Неудивительно, что в результате значительно сократилось число избирателей, принимавших участие в выборах в различных странах Европы. Также было подорвано доверие к народным избранникам, которые совершенно очевидно не имели намерения или возможности осуществить свои самые важные предвыборные обещания. Разочарование традиционным политическим спектром было лишь усилено неспособностью ранее левых или центристских социал–демократических партий предложить альтернативу жёсткой политике ЕС, ведущей, как предупреждал ранее работавший в журнале The Ecologist Николас Хилярд (Nicholas Hilyard), «к подрывающей демократию концентрации средств и власти».
Сторонники ЕС утверждали, что экономическая интеграция — это критически важный шаг в движении Европы к политическому единству, которое, как они надеялись, навсегда покончит с бичом безжалостного национализма, разрушающего континент. На деле происходит прямо противоположное. По мере того как после холодной войны ускорилась экономическая глобализация, породившая явных победителей и побеждённых, стало расти и количество неофашистских и правоэкстремистских организаций. Процесс европейской интеграции, похоже, только способствует увеличению радикальных правых партий, успешно использующих разочарование людей в отношении не понимающих их нужд, безответственных правительств.
Бурно расцветающее националистическое движение является своего рода «сопутствующим ущербом», наносимым не знающей границ глобализацией, порождающей все те ужасы, которым она была призвана противостоять. С другой стороны, ультраправые, бунтующие против глобализации, тем самым оправдывают её. Фактически крупные корпорации и мелкие нацисты кормятся друг от друга — это две стороны одной медали[43].

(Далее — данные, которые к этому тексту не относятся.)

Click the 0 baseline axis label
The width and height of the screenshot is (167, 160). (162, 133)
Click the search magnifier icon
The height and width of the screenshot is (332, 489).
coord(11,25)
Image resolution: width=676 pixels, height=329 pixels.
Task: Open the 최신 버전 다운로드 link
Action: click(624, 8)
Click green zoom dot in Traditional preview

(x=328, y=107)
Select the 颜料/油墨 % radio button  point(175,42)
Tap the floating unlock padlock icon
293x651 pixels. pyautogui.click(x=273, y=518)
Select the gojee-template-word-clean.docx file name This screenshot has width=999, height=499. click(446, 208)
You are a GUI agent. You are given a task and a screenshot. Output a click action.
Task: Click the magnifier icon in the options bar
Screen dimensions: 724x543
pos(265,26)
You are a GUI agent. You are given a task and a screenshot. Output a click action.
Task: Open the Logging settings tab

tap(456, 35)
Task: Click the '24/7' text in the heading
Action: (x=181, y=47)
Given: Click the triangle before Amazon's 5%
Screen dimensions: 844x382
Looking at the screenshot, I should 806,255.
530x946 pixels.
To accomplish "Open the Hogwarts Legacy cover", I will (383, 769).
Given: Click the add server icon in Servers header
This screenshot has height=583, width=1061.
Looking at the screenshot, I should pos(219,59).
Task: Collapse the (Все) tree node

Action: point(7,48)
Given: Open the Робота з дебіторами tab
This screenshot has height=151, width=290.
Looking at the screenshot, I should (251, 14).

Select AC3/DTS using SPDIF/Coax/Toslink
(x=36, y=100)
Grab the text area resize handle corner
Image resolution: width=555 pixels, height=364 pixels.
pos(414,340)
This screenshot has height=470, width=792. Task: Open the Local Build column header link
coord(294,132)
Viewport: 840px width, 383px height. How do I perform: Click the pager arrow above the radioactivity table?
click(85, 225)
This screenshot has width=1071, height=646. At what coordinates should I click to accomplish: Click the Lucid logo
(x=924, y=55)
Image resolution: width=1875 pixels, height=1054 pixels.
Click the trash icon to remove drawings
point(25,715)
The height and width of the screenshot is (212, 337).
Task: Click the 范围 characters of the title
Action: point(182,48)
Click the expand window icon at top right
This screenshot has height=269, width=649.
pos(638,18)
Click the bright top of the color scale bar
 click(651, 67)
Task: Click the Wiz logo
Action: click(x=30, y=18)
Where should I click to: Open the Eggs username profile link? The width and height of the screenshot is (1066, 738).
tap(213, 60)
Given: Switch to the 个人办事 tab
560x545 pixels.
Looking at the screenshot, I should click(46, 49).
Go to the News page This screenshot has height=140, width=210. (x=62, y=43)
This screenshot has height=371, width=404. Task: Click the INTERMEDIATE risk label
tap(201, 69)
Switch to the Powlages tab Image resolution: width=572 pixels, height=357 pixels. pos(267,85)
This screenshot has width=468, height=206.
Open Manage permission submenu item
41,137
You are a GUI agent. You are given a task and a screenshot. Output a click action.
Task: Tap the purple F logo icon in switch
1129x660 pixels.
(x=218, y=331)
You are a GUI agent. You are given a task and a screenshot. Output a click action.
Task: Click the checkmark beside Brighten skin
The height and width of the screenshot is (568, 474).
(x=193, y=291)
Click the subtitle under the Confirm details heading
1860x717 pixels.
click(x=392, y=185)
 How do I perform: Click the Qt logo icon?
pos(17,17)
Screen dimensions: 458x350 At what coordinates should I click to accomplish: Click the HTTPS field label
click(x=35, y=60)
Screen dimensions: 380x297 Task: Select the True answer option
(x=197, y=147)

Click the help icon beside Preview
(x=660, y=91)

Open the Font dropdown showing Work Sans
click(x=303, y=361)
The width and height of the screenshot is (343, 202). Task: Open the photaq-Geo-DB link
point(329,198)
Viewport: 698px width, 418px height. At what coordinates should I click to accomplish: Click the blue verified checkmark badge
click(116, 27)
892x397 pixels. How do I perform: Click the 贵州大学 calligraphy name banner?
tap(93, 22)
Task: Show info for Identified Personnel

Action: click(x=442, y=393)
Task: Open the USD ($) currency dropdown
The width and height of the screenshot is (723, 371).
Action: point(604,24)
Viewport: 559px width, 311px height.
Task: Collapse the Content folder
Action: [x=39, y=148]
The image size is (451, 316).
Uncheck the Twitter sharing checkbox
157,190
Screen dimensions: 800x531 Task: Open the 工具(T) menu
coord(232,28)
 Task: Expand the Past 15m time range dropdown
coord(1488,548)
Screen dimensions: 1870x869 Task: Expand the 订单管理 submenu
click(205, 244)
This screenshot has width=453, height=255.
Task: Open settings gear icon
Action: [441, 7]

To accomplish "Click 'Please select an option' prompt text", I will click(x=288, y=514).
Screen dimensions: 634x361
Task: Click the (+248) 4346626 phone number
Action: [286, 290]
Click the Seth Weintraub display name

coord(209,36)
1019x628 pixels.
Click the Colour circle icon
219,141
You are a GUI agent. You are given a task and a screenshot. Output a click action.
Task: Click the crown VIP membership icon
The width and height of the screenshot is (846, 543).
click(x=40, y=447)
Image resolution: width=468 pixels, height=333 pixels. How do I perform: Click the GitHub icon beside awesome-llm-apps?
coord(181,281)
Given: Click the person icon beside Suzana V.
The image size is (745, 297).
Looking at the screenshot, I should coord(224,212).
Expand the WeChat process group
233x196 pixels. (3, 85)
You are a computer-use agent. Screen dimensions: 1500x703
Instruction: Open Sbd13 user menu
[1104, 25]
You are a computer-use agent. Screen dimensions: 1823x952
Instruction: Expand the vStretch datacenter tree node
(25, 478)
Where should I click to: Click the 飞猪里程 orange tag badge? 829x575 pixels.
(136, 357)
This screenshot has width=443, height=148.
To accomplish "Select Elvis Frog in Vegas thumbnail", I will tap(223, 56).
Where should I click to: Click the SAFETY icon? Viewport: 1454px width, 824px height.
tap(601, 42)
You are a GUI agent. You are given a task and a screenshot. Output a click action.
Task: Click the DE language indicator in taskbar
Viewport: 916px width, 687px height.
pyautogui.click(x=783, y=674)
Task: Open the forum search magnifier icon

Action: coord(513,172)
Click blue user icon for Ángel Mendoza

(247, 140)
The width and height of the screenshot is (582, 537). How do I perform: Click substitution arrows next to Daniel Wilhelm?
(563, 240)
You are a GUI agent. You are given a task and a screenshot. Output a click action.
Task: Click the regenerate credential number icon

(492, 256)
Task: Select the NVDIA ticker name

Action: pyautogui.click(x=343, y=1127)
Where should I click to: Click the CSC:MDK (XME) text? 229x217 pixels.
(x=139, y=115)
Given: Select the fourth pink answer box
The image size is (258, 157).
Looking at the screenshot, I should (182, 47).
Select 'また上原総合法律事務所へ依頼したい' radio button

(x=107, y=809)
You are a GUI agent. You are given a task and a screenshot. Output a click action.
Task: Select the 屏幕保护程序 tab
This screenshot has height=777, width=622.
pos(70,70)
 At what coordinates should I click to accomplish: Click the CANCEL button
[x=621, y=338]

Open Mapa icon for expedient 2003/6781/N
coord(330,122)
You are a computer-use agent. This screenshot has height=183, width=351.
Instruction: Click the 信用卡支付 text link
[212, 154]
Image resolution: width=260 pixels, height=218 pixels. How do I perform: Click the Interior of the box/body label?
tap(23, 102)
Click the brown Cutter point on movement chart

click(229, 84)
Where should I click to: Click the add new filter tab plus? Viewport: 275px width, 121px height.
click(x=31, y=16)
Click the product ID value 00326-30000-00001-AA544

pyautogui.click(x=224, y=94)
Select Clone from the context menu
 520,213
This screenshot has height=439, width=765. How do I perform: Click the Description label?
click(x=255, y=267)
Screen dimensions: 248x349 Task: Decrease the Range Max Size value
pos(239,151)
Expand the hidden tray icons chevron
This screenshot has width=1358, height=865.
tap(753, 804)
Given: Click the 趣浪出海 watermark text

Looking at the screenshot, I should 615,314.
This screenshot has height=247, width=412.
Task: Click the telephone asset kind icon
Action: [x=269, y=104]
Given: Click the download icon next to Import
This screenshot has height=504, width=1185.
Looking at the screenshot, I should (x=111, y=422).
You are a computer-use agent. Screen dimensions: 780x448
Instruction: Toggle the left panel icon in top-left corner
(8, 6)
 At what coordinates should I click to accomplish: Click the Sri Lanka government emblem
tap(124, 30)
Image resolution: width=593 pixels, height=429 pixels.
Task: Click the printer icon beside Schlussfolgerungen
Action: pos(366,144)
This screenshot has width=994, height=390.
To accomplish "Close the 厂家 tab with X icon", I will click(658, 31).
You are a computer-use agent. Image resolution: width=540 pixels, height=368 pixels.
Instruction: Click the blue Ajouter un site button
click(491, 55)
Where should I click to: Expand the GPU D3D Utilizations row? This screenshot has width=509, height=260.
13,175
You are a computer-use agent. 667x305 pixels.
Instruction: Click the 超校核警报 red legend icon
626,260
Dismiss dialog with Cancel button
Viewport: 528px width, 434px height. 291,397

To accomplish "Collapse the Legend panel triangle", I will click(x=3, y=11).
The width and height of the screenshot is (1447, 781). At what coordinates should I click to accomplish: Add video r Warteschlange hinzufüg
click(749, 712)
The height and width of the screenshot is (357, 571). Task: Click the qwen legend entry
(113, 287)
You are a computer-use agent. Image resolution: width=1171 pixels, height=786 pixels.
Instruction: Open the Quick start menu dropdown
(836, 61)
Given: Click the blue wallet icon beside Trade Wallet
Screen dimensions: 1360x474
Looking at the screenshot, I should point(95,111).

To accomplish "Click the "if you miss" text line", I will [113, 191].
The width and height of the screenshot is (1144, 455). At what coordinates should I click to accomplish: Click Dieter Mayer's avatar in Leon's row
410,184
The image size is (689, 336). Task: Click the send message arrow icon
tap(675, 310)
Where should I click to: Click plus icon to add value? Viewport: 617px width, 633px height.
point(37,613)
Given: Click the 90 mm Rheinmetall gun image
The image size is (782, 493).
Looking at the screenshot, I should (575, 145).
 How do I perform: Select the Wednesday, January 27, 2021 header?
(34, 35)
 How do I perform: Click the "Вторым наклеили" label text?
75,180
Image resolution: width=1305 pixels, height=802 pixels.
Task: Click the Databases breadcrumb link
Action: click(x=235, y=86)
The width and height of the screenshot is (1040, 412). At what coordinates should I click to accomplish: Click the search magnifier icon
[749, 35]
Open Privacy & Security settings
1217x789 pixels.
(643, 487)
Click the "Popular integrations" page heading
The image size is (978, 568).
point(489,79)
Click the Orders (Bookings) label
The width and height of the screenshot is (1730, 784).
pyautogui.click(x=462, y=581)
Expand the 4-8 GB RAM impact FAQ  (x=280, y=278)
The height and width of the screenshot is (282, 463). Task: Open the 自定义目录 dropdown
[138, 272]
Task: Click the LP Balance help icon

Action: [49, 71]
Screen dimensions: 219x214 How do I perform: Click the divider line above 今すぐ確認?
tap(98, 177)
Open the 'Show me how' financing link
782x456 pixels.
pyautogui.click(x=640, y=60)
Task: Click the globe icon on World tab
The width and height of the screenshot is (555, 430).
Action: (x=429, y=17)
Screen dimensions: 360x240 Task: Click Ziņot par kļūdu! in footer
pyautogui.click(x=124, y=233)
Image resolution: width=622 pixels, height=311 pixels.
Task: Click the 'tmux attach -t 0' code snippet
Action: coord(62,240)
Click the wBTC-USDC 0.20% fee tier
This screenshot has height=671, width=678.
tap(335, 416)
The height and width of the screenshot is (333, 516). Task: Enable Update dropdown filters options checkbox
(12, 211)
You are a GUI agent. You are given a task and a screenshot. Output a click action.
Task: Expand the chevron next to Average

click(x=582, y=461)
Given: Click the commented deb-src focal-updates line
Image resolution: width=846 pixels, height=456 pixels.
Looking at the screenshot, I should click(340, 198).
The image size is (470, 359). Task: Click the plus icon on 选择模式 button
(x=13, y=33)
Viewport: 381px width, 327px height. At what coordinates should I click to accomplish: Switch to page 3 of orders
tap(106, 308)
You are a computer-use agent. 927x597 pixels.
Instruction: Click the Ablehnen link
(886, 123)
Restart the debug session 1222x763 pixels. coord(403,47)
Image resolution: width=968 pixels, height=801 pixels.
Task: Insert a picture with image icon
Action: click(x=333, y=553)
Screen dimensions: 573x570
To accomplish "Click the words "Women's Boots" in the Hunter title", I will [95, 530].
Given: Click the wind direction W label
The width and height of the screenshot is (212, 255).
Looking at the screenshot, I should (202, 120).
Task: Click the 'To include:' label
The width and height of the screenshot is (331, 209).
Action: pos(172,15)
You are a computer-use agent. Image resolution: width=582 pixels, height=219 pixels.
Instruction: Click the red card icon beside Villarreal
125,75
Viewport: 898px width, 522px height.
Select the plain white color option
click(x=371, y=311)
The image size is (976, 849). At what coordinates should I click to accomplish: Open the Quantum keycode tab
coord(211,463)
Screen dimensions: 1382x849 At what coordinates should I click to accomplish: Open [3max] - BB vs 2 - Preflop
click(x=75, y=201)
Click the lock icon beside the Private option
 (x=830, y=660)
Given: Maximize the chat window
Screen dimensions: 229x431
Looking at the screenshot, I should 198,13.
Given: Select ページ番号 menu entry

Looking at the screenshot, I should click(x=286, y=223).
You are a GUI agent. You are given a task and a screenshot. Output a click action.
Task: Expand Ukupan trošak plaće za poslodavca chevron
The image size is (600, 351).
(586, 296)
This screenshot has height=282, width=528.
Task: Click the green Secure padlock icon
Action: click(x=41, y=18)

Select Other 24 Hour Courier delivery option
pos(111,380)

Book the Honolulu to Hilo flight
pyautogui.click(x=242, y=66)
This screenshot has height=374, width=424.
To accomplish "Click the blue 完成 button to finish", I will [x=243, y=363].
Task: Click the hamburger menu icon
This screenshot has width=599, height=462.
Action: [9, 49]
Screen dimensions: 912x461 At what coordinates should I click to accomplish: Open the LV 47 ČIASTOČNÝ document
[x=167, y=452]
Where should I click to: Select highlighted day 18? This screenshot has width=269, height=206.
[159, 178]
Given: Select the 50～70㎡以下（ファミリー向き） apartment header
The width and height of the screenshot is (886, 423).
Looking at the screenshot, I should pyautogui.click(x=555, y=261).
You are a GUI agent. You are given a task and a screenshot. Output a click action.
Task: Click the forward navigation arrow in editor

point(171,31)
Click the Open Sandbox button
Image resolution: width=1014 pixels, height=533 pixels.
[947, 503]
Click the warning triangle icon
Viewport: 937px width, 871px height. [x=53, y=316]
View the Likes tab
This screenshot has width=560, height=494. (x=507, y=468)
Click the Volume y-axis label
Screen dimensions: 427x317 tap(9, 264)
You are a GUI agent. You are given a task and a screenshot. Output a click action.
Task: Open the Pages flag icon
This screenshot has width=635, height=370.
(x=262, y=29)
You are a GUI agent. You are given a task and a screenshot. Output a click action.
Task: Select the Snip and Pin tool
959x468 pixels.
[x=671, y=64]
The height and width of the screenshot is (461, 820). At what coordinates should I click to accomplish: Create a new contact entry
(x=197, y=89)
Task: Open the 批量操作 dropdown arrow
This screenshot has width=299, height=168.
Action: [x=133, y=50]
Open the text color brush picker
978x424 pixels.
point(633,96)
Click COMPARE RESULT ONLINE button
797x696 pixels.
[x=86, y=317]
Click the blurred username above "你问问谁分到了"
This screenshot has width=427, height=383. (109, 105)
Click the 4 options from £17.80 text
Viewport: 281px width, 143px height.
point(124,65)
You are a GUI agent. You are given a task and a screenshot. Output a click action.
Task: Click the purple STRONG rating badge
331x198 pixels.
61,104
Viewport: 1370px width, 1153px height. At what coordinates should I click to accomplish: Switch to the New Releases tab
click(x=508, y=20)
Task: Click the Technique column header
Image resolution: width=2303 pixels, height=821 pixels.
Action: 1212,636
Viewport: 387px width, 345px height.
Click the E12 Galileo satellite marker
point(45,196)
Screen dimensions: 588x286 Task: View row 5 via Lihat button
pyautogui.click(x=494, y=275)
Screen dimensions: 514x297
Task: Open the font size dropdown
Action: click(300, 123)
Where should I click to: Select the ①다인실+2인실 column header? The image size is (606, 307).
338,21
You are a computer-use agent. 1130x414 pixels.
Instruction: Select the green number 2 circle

Праворадикальный популизм — результат разложения демократии. Его современный фашистский облик, принимающий неодинаковые формы в различных странах, может существовать только в ситуациях доминирования социальной несправедливости. Слабые личности, сокрушаемые порывами безжалостного ветра экономических и социальных перемен, попадают в правоэкстремистские группировки не в результате своих патологических отклонений, но в силу злобы, отчаяния и смятения. По данным журналиста Чипа Берлета (Chip Berlet) из неправительственной исследовательской группы Political Research Associates, в настоящее время в Америке сформировалась субкультура христианских радикальных «патриотов», объединяющая порядка пяти миллионов человек. Они верят, что правительство США является объектом манипуляций со стороны тайных сил и клик заговорщиков, которые занимаются этой деятельностью уже не одну сотню лет. Опасаясь утраты национального суверенитета вследствие придуманного ими тайного заговора ООН с целью поработить Америку, эти самоназванные «патриоты» и их военизированные формирования принимают глобальную монокультуру за призрак мирового правительства. Подобное бредовое мышление может представлять опасность, так как оно распахивает двери перед неофашистскими вербовщиками, предлагающими быстрые и решительные меры для исправления глубоко укоренившейся несправедливости[44].
Никто не может с уверенностью предсказать эти внезапные моменты «коротких замыканий», когда опасения и недовольство отдельных личностей, остро переживающих своё бесправие, внезапно усиливаются, превращаясь в безумные всплески кровопролитного террора. Однако однонаправленные и сближающиеся тенденции в социальной, экономической и политической областях позволяют предположить, что все большее число людей, живущих в странах западной демократии, а также в других странах, будут с интересом внимать призывам неофашистов, маскирующихся под националистических популистов и предлагающих простые решения сложных проблем. Как мы знаем, простые решения зачастую становятся окончательными.
Ввиду этих обстоятельств мы обязаны обратить внимание на высказывания покойного Джорджа Мосса (George Moss) и других исследователей, доказывавших, что фашизм — это отнюдь не историческая случайность. Он возник в Европе на основе общественного согласия. Он вырос из глубоко укоренившихся ценностей и традиций, которым не нашлось места среди засилья массовой культуры и популярных общественных взглядов. Однако успехи и неудачи фашистских движений, возникших в Европе в период между двумя мировыми войнами, не были предопределёнными. Нельзя исключать роли ключевых пособников. Возможно, Муссолини и Гитлер никогда не пришли бы к власти, если бы так не решила консервативная элита большого бизнеса, которая в поворотный момент развития решила поддержать итальянских и немецких фашистов в качестве защиты от левых сил[45].
Может ли подобный союз возникнуть снова, даже несмотря на то, что сегодняшние оппортунистические лидеры правого движения часто громогласно критикуют глобализацию? Не соблазнятся ли новые лидеры глобальной экономики, как и политически «осаждённые» бизнесмены Европы 1930‑х годов, на поддержку правых авторитарных движений, чтобы направить растущее социальное недовольство на новых козлов отпущения?